Une française avait ainsi été remise à l'Espagne en 2012 dans le cadre de ce mandat d'arrêt. Aurore Martin, française, militante basque, était poursuivie en Espagne pour ses activités politiques. En vertu de ce mandat, arrêtée en France, elle avait été envoyée en Espagne sans discussion du bien-fondé de cet arrêt par la justice française. Cette affaire avait fait polémique en France car dans ce cas particulier la notion de terrorisme était loin d'avoir la même définition de chaque côté des Pyrénées.

Fabrice Leggeri (à gauche), le patron de Frontex, avec le commissaire européen Dimitris Avramopoulos (en mai 2015) (WOJTEK RADWANSKI / AFP)


Les fichiers européens

Toute une série d'autres mesures ont été prises: lutte contre le financement du terrorisme adoptée en 2004 et révisée en 2008 sans compter un accord avec les Etats-Unis sur la surveillance du financement du terrorisme (Terrorism Finance Tracking Programme, TFTP) en août 2010. 
 
Depuis 1995, le système d'information Schengen (SIS) permet aux autorités compétentes (policiers, gendarmes, douaniers, autorités judiciaires) de disposer en temps réel des informations introduites dans le système par l'un des États membres. Le SIS intègre désormais de nouvelles fonctionnalités telles que les données biométriques (empreintes digitales et photographies). Mais l'intégration européenne est un long chemin. Le patron de Frontex, Fabrice Leggeri, s'est plaint que ses agents n'avaient pas accès à ces fichiers européens lors de l'arrivée des migrants en Grèce. «L’agence Frontex n’a pas le droit de consulter le SIS, le fichier consolidé de toutes les polices de Schengen ! Cela a été refusé à Frontex par le législateur européen dans la dernière décennie», a-t-il affirmé.

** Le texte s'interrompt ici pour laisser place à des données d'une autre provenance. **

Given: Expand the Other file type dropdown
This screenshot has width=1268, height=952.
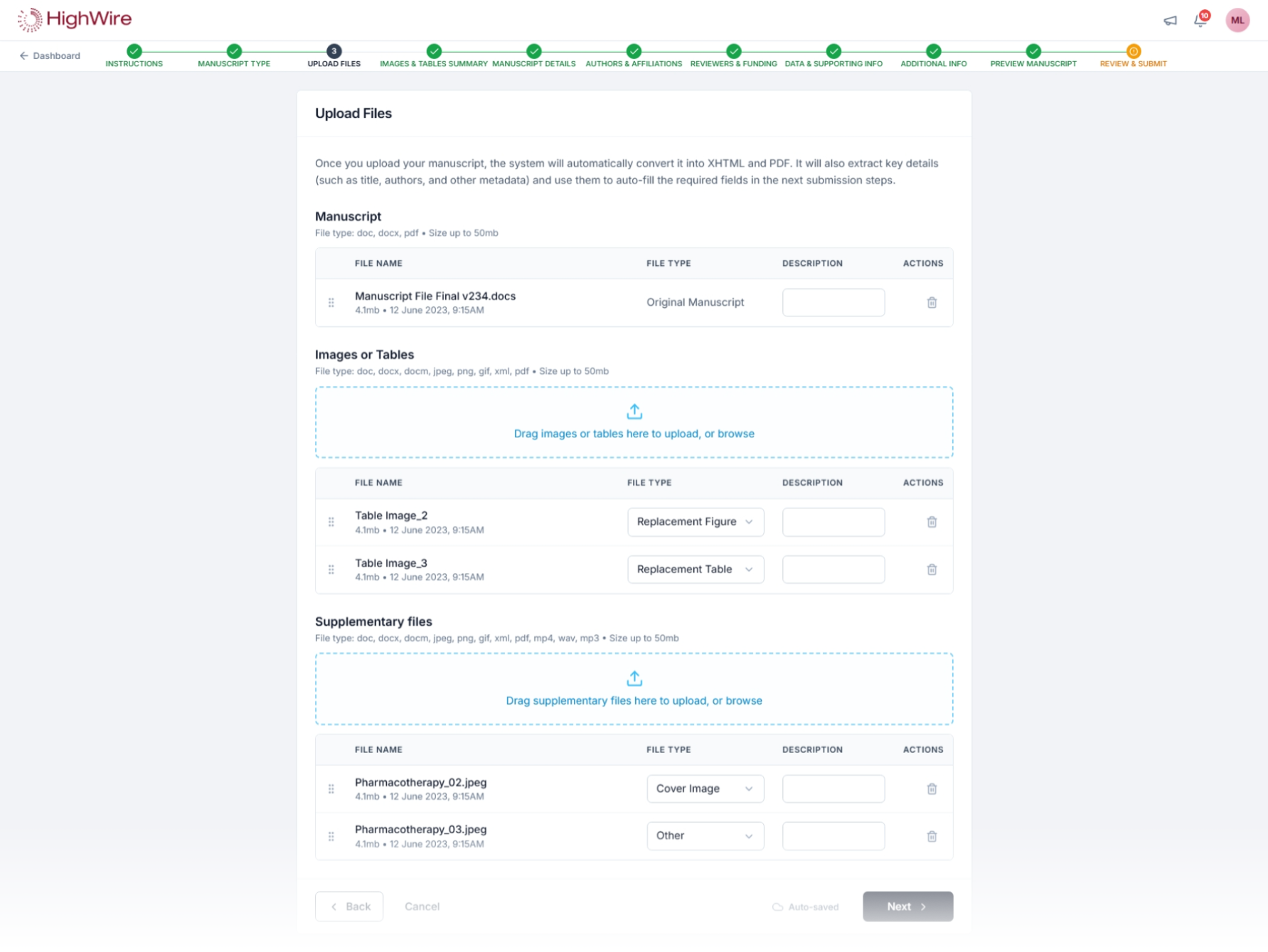Looking at the screenshot, I should tap(705, 836).
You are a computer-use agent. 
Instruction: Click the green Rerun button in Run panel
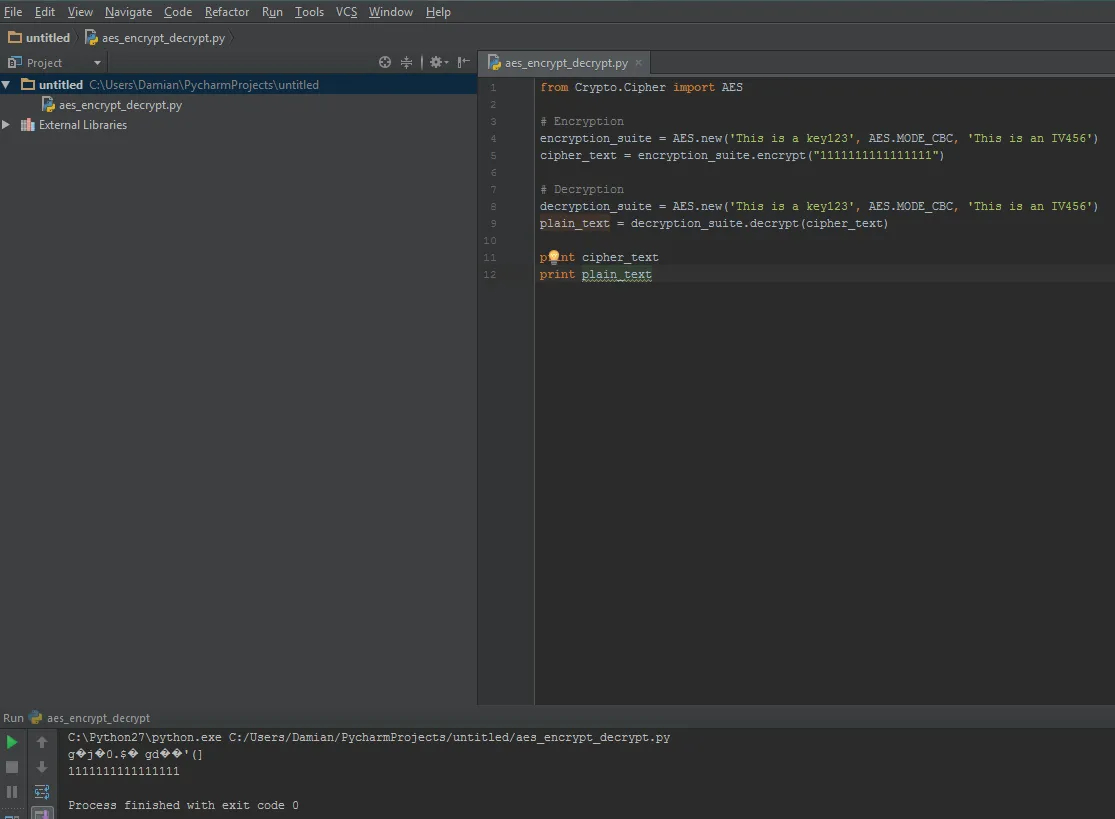pos(12,742)
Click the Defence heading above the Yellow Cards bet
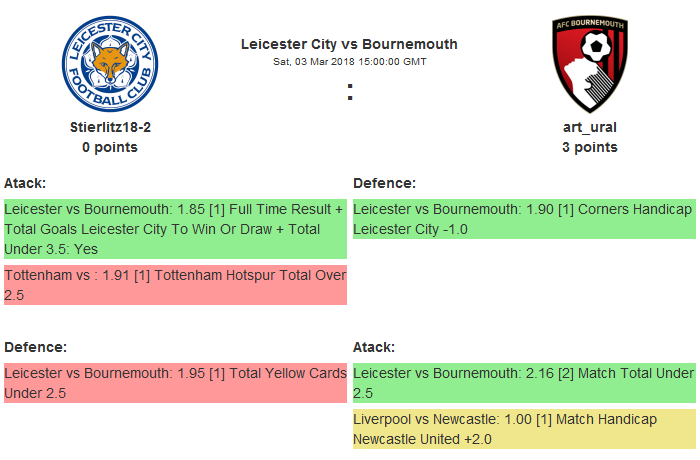 [x=35, y=347]
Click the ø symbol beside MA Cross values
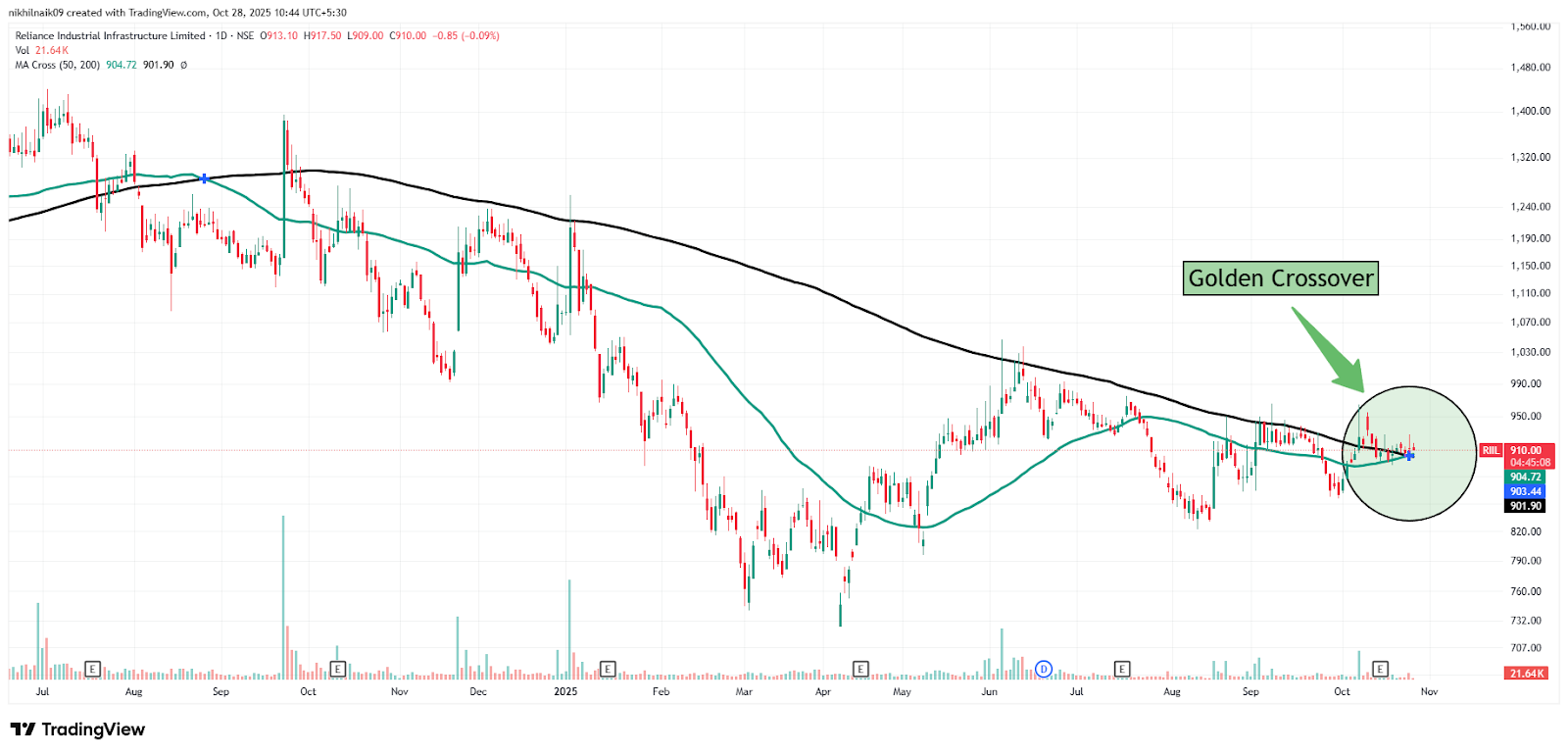The image size is (1568, 755). pyautogui.click(x=183, y=65)
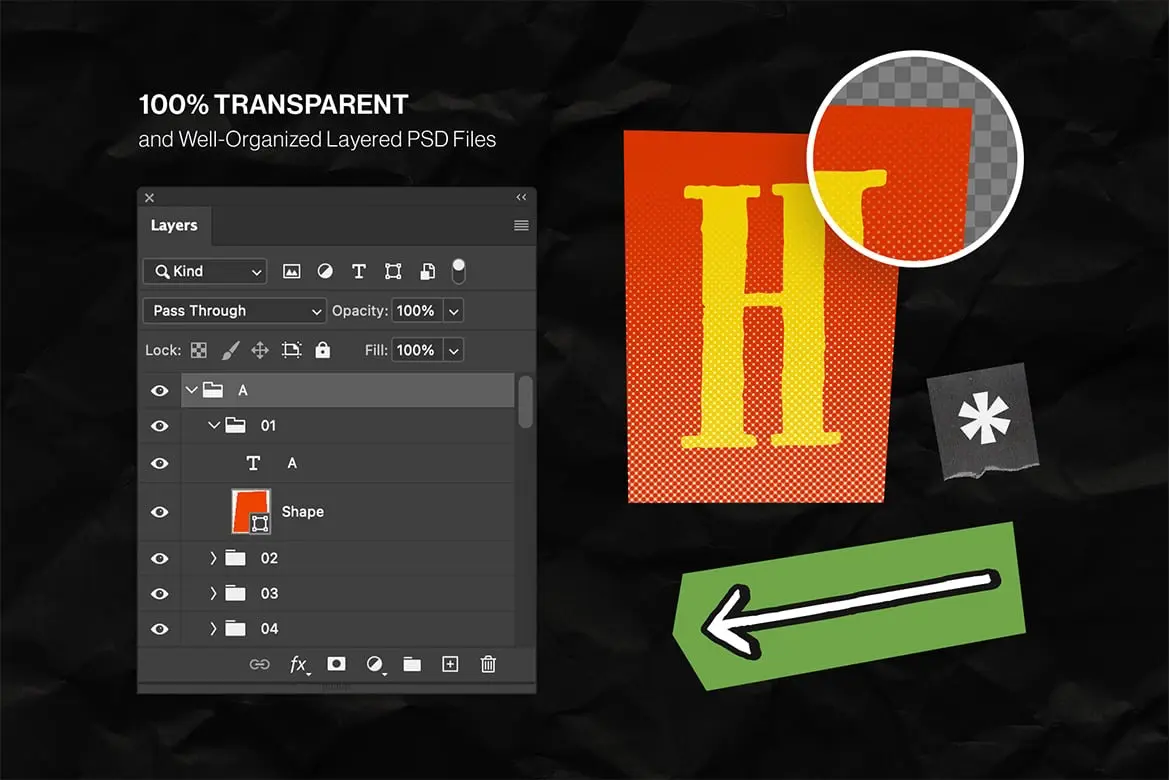Click the adjustment layer filter icon
The image size is (1170, 780).
coord(325,271)

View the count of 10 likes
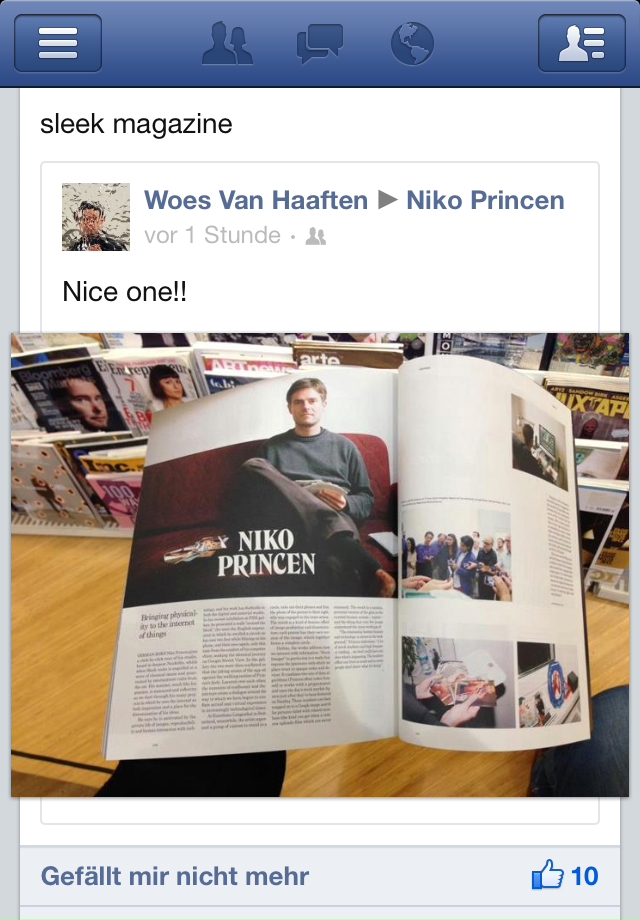(x=584, y=876)
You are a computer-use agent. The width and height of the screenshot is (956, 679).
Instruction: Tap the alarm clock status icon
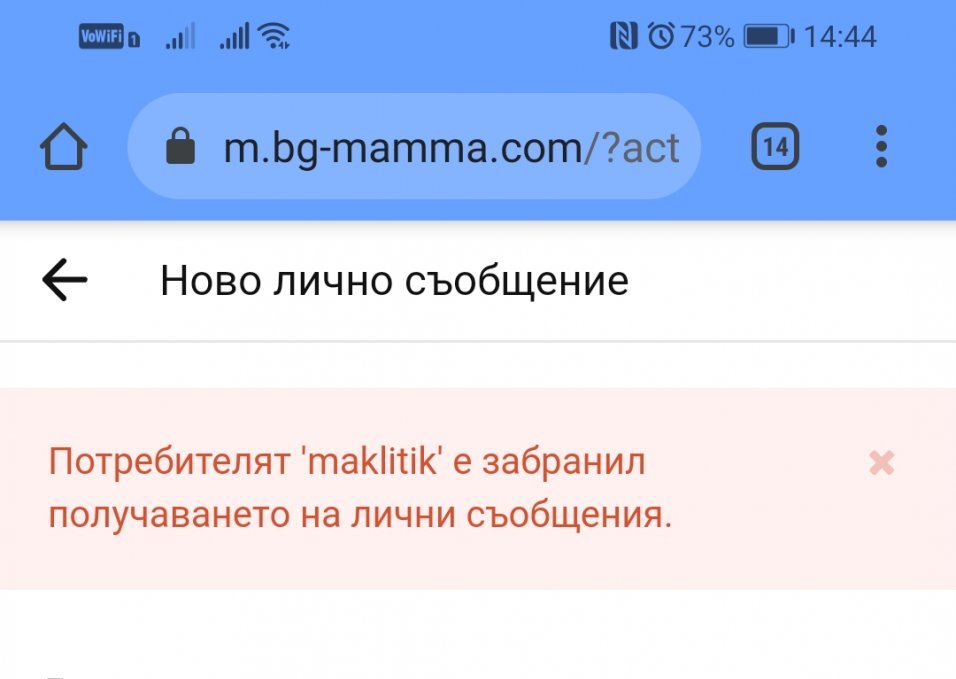[661, 38]
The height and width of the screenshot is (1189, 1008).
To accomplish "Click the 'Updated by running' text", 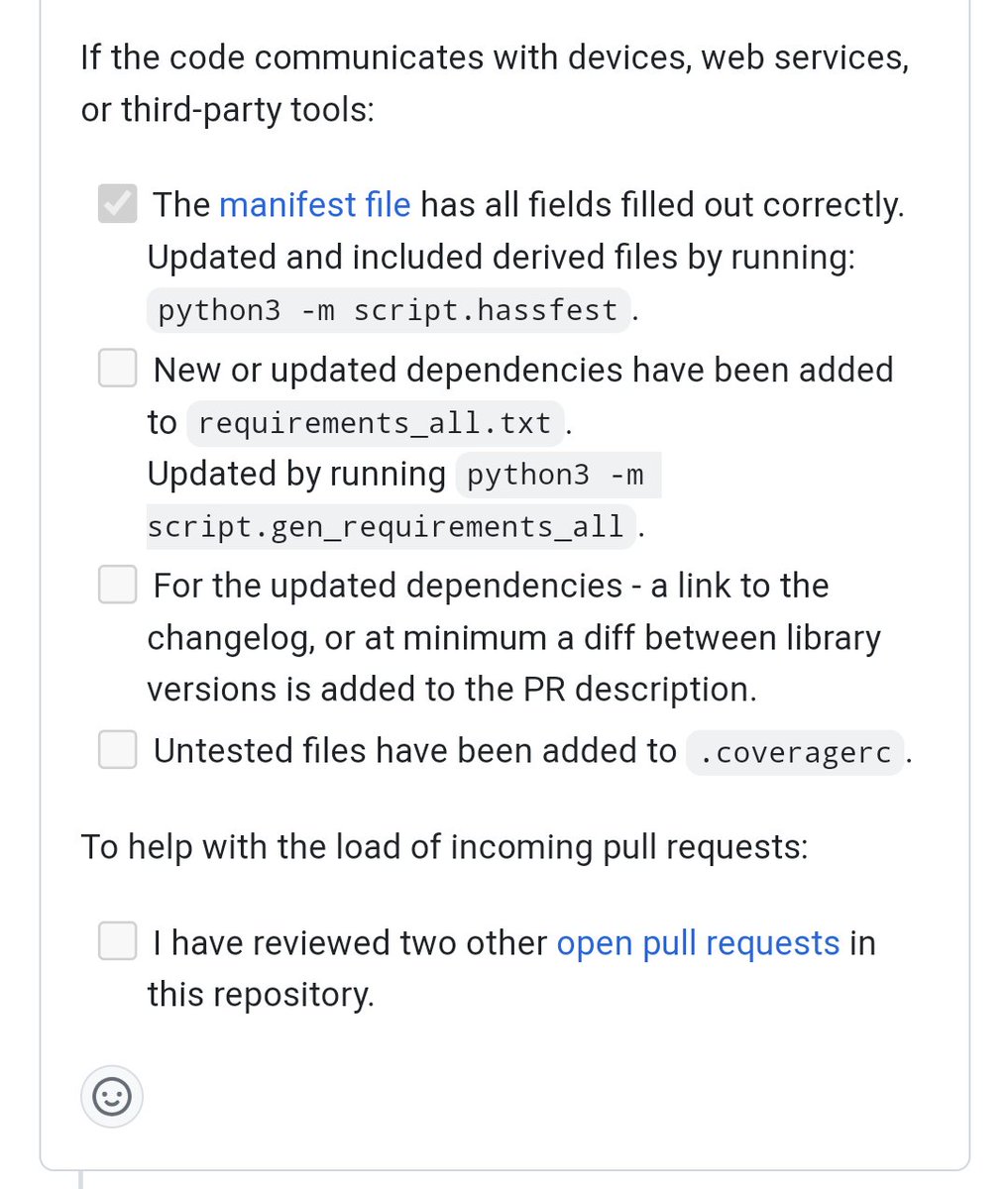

L'éternelle lutte entre garanties des libertés et nécessités policières s'est doublée en Europe de problèmes complexes de respect des souverainetés et d'organismes éclatés, voire concurrents, même si le traité de Lisbonne a permis la levées de certaines difficultés. La longue et difficile mise en œuvre du PNR (données sur les passagers aériens) l'a montré.
 
De nouveaux textes sont en préparation. Une directive européenne (loi européenne) devrait être soumis au Parlement européen. Elle a vu le jour après les attentats de Paris, en novembre 2015. Le texte ne s'applique normalement pas au Royaume-Uni et au Danemark. Comme quoi en Europe, rien n'est simple.